Configuring PIM Neighbor Filtering

To prevent some unknown devices from being involved in PIM, filtering PIM neighbors is required. An interface sets up neighbor relationships with only the addresses matching the filtering rules and deletes the neighbors unmatched with the filtering rules.

Context

ACL rules can be configured on interfaces to filter received Hello packets. Neighbor relationships can be established only after packet filtering.

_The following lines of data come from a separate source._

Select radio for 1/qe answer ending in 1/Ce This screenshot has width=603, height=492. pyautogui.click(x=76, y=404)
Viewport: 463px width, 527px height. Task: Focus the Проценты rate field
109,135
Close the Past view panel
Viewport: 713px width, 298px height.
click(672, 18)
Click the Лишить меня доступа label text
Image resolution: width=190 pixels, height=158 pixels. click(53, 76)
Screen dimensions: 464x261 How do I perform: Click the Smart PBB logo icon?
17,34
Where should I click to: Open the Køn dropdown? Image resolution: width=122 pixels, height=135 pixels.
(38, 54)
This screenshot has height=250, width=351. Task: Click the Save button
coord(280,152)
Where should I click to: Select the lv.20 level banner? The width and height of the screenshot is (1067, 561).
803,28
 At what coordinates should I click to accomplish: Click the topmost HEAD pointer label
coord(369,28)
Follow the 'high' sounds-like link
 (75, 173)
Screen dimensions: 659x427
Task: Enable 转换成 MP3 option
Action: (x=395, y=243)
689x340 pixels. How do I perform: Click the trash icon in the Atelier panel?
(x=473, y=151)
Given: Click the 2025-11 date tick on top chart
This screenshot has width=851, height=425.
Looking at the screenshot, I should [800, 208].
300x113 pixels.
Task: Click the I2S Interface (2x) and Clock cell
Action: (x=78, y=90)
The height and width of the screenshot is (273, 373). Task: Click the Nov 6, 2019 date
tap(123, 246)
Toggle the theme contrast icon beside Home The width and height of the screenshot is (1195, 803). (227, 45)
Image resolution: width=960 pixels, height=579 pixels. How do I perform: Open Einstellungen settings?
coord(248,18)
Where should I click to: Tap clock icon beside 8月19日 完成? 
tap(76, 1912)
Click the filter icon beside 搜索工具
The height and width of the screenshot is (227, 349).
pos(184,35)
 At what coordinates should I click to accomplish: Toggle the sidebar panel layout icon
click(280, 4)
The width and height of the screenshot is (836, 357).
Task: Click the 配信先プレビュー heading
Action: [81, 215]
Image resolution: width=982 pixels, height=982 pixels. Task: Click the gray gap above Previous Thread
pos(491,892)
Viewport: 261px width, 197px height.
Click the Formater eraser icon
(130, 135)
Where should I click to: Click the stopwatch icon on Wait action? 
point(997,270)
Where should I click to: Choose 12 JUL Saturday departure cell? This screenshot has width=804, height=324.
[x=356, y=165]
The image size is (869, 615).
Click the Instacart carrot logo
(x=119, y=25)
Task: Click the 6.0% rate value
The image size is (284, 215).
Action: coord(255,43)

When there are a large number of malicious Hello packets, configure rules on interfaces so that the interfaces allow only specified Hello packets and discard malicious Hello packets.

Procedure

Perform the following steps on the FW enabled with PIM-SM:
1. Access the system view.
  system-view
2. Create a basic ACL and access its view.
  acl [ number ] acl-number [ vpn-instance vpn-instance-name ]
3. Configure rules for the basic ACL.
  rule [ rule-id ] { deny | permit } source { source-ip-address { 0 | source-wildcard } | address-set address-set-name | any }
4. Return to the system view.
  quit
5. Access the interface view.
  interface interface-type interface-number
6. Configure PIM neighbor filtering.
  pim neighbor-policy basic-acl-number
  
  When configuring the neighbor filtering function on the interface, you must also configure the neighbor filtering function correspondingly on the FW that sets up the neighbor relationship with the interface.
  - If a peer matches an ACL and the action is permit, the local FW sets up a neighbor relationship with this peer.
  - If a peer matches an ACL and the action is deny, the local FW does not set up a neighbor relationship with this peer.
  - If a peer does not match any ACL rule, the local FW does not set up a neighbor relationship with this peer.
  - If a specified ACL does not exist or does not contain rules, the local FW does not set up neighbor relationships with any peers.